## [Problem statement]
In the records below, find the line with "The image size is (597, 434)." and repeat it and every line after it, exactly, without any pictures.

Pixel coordinate grounding data
------------------------------------------------

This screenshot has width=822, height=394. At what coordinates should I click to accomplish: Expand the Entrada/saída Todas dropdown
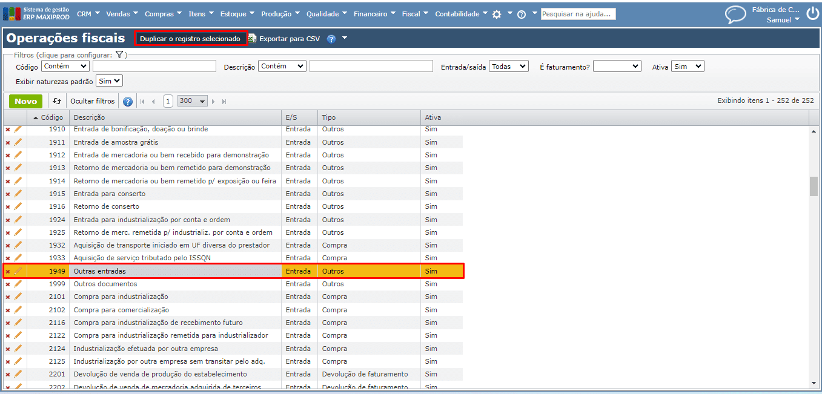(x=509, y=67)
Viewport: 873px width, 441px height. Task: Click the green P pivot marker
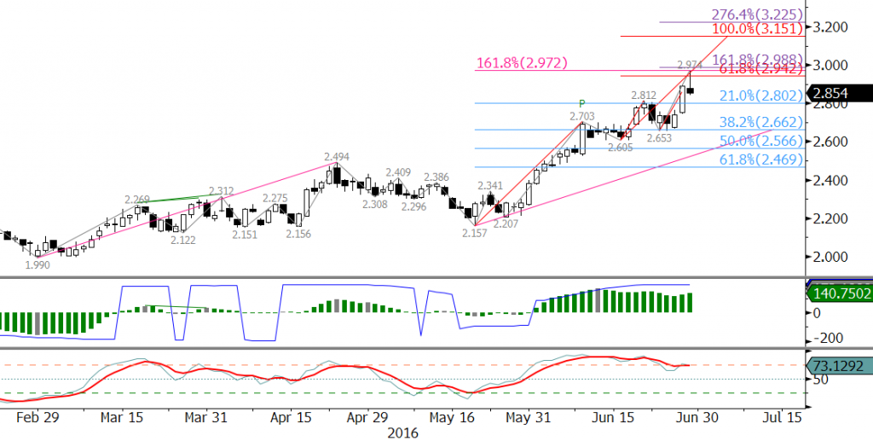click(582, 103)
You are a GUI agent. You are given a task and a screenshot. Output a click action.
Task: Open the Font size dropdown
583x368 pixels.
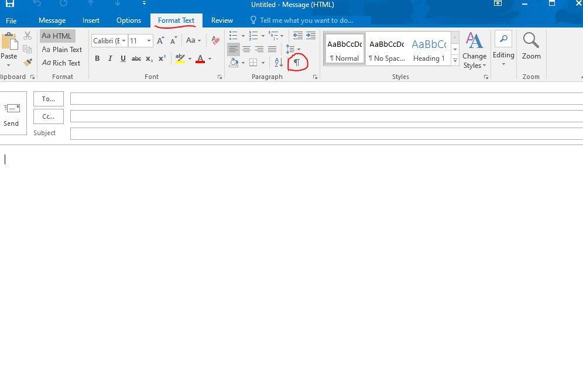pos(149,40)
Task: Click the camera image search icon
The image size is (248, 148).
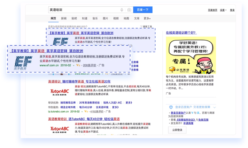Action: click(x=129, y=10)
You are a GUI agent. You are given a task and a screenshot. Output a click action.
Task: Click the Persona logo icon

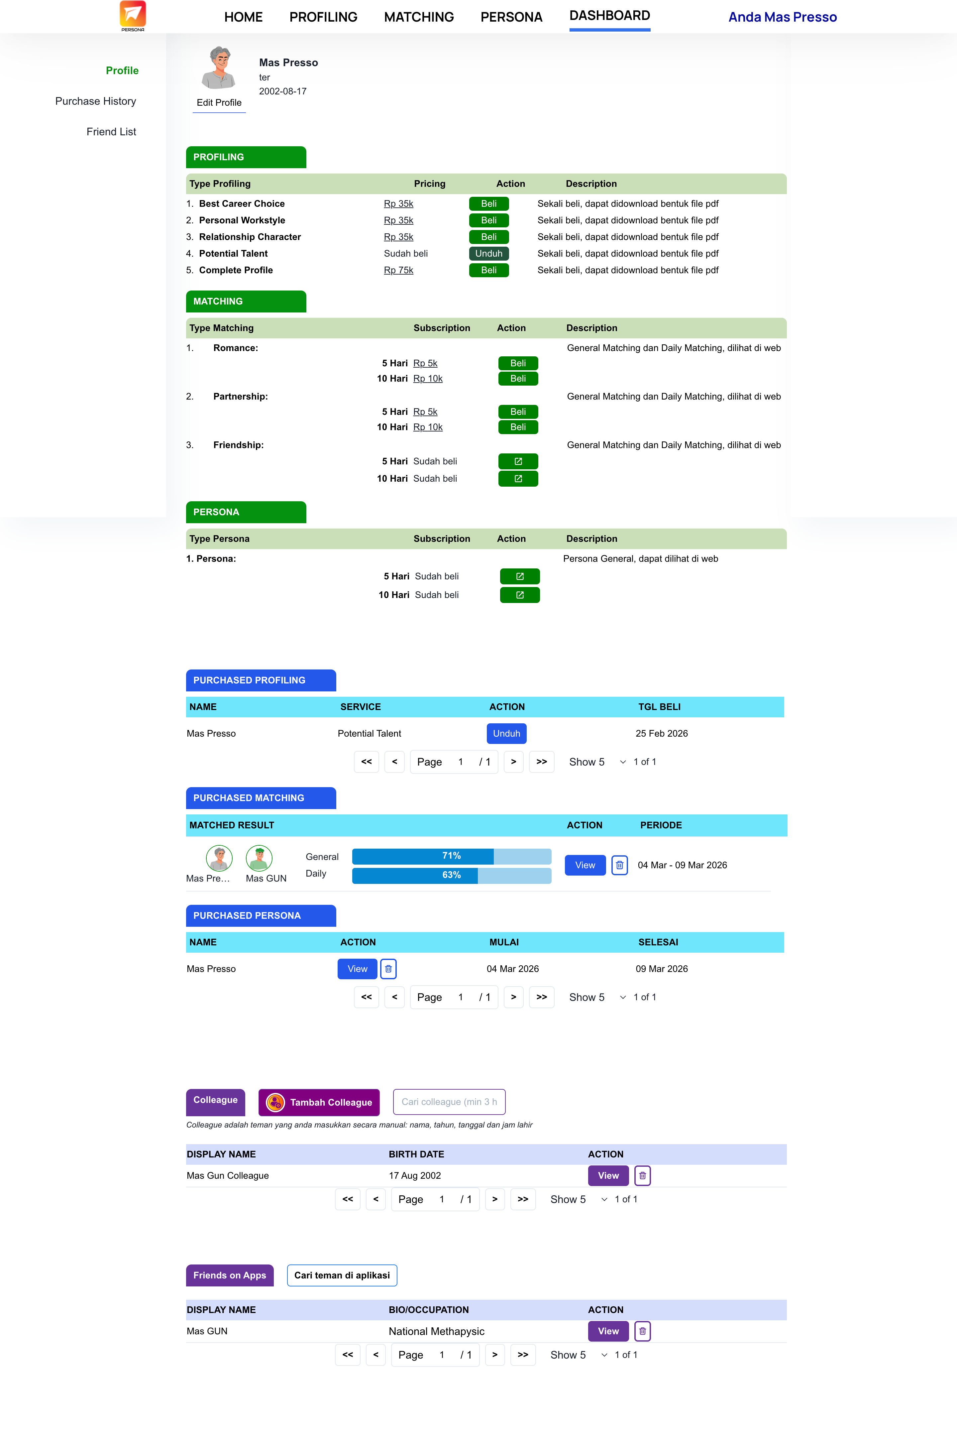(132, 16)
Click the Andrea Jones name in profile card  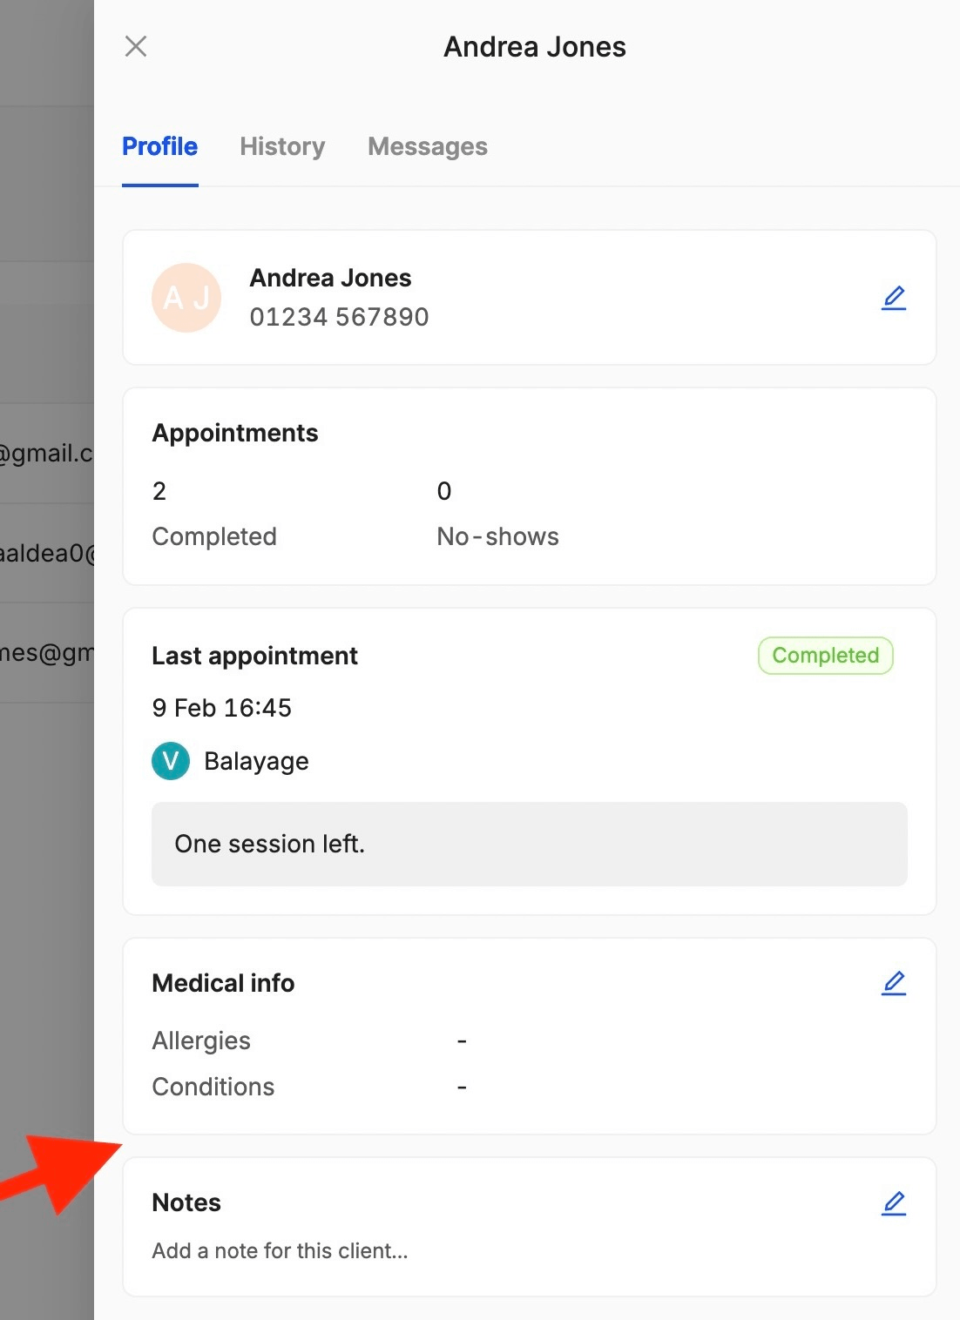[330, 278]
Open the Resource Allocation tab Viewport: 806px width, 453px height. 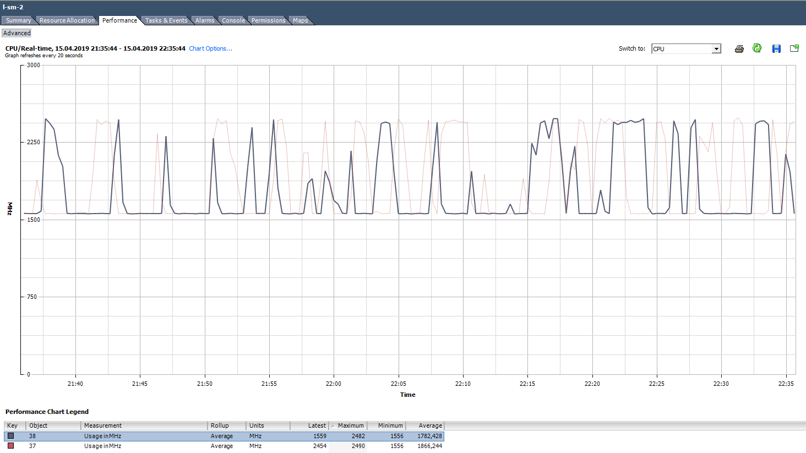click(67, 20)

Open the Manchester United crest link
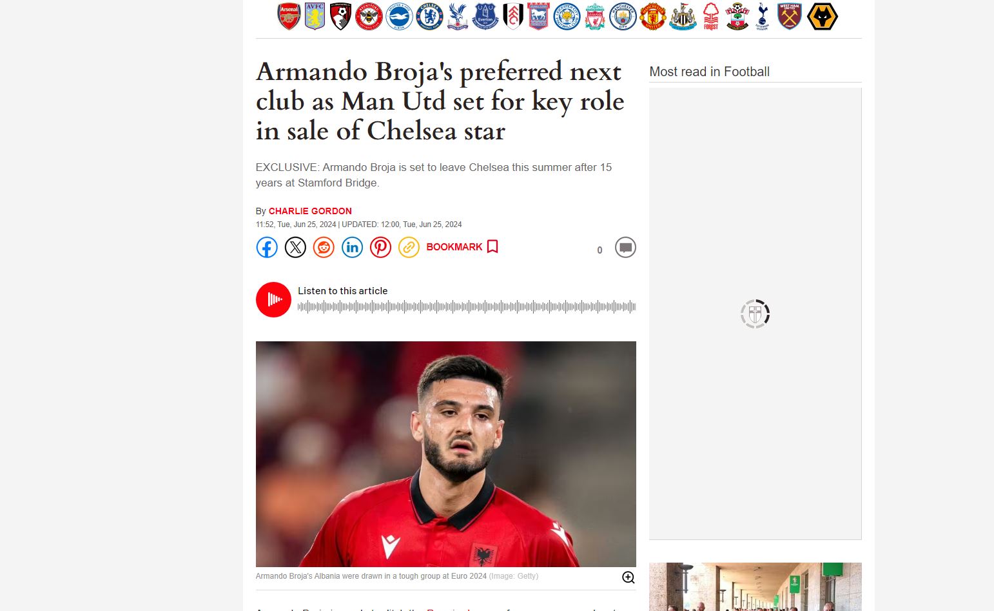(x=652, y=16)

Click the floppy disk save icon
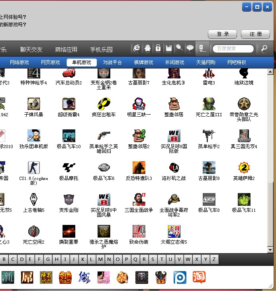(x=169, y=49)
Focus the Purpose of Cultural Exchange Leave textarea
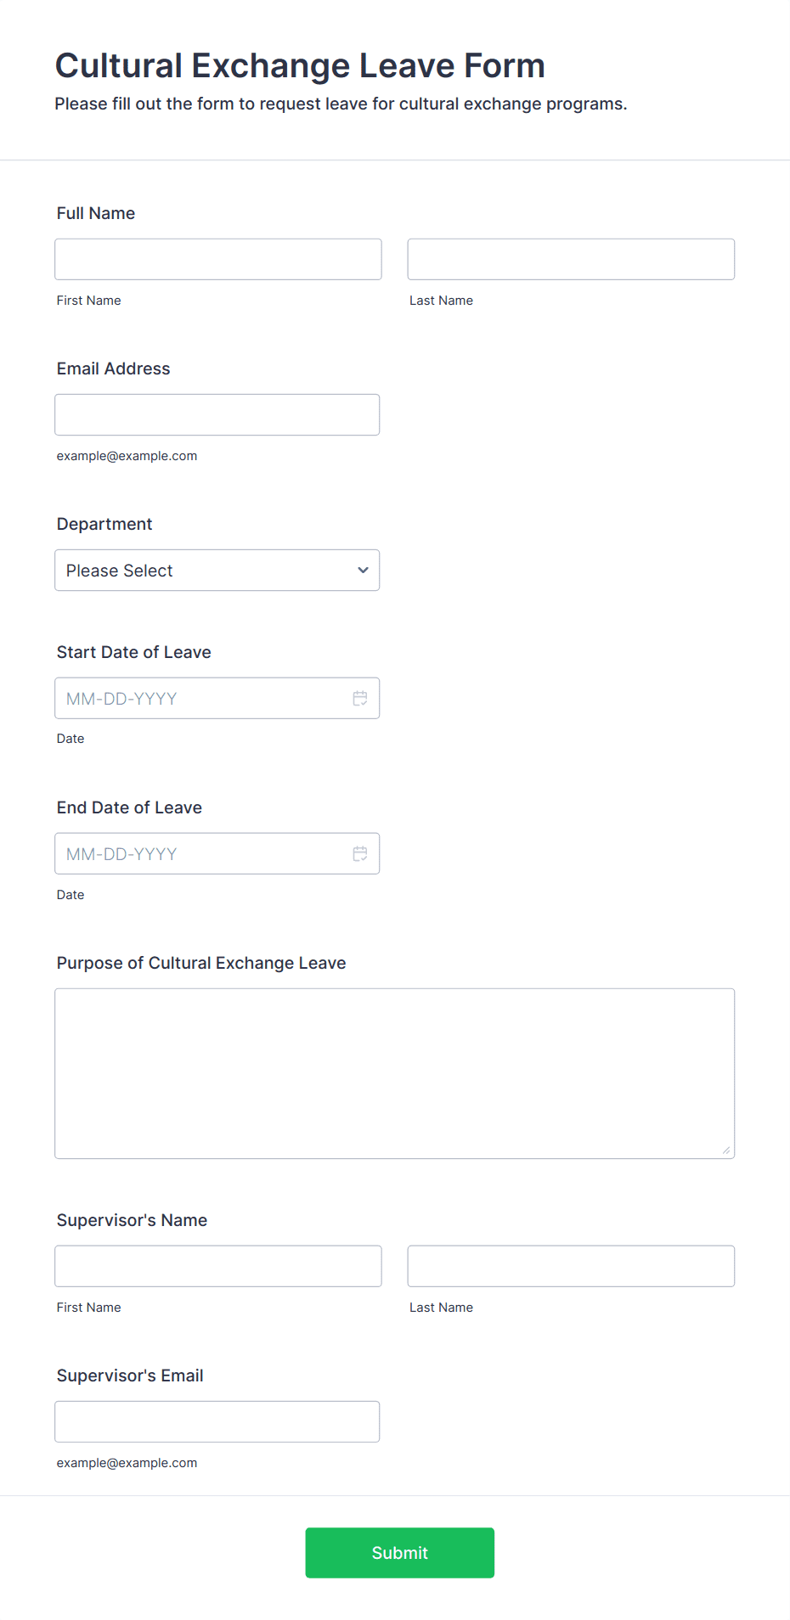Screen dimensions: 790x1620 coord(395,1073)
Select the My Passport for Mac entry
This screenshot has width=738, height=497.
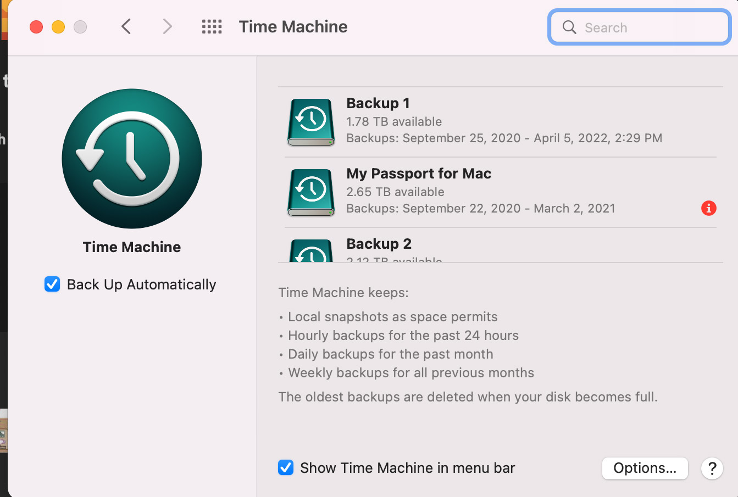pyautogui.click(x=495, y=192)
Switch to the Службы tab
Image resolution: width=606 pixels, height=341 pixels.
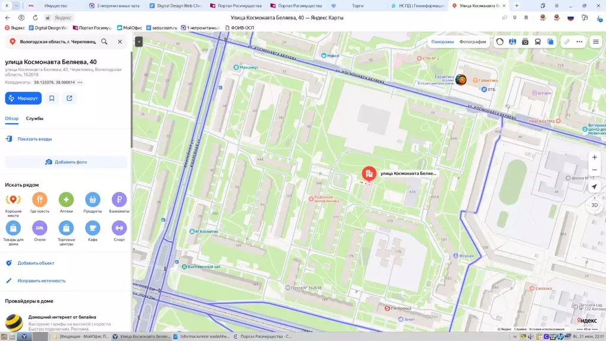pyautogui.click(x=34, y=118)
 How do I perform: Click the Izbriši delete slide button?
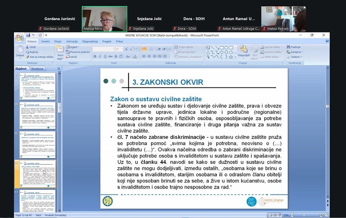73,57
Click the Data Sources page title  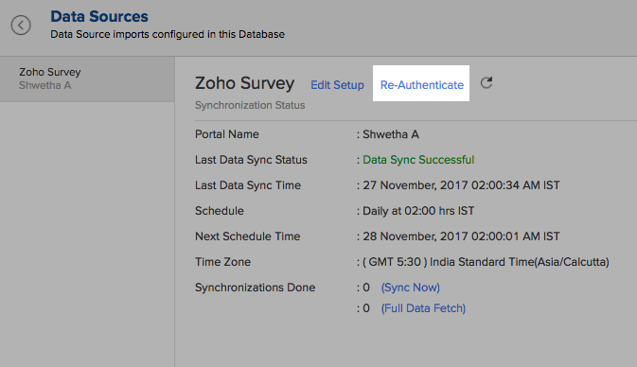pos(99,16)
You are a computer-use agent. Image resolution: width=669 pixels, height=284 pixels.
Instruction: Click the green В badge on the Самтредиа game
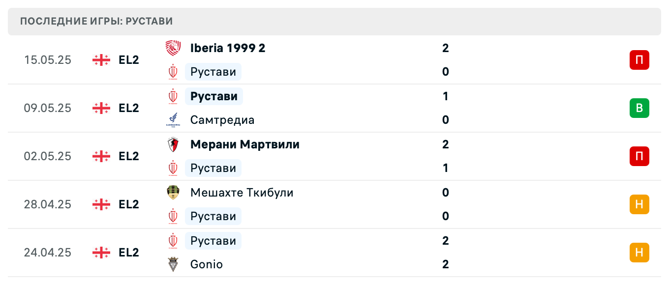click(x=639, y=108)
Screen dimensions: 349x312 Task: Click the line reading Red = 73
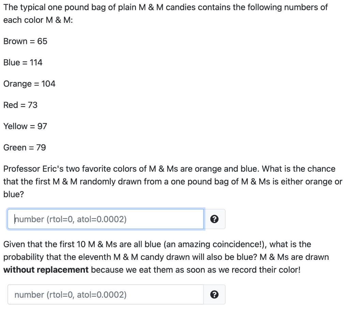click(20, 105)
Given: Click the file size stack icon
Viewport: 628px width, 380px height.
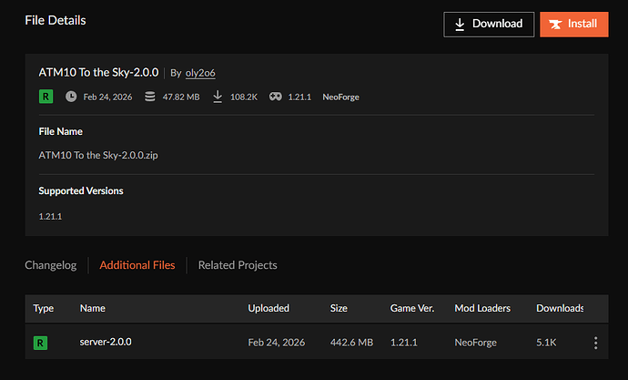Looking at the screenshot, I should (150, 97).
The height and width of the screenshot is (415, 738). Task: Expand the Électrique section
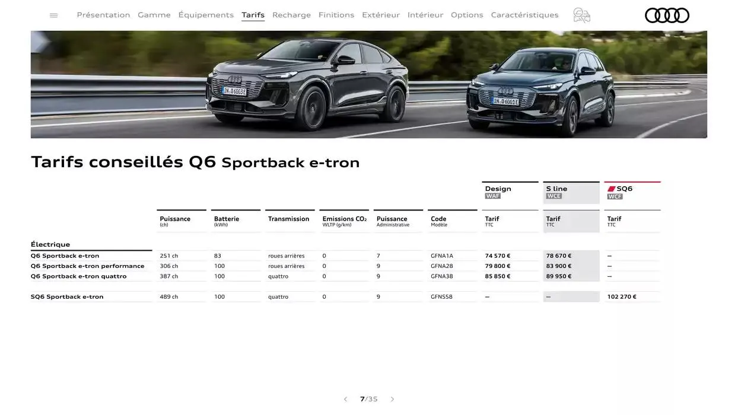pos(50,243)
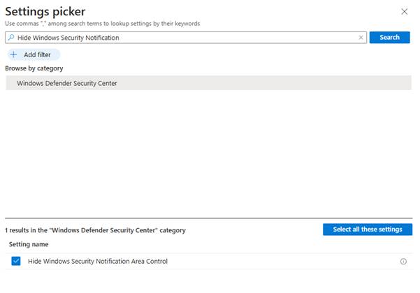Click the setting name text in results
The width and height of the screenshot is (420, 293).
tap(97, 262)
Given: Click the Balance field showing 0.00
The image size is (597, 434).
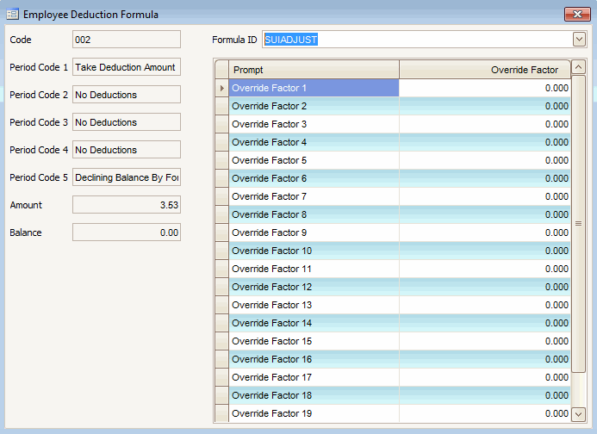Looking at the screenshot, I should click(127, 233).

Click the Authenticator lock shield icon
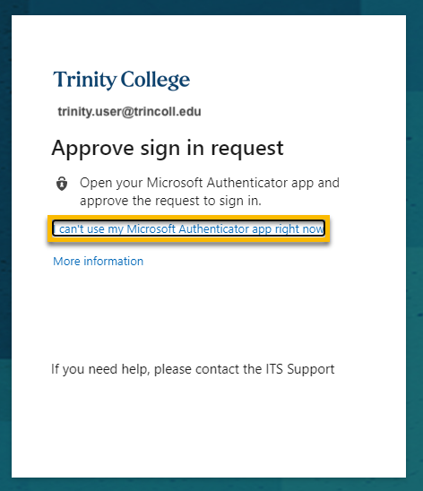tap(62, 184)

------------------------------------------------

## [Result]
The image size is (597, 434).
Looking at the screenshot, I should click(127, 233).

Click the Authenticator lock shield icon
tap(62, 184)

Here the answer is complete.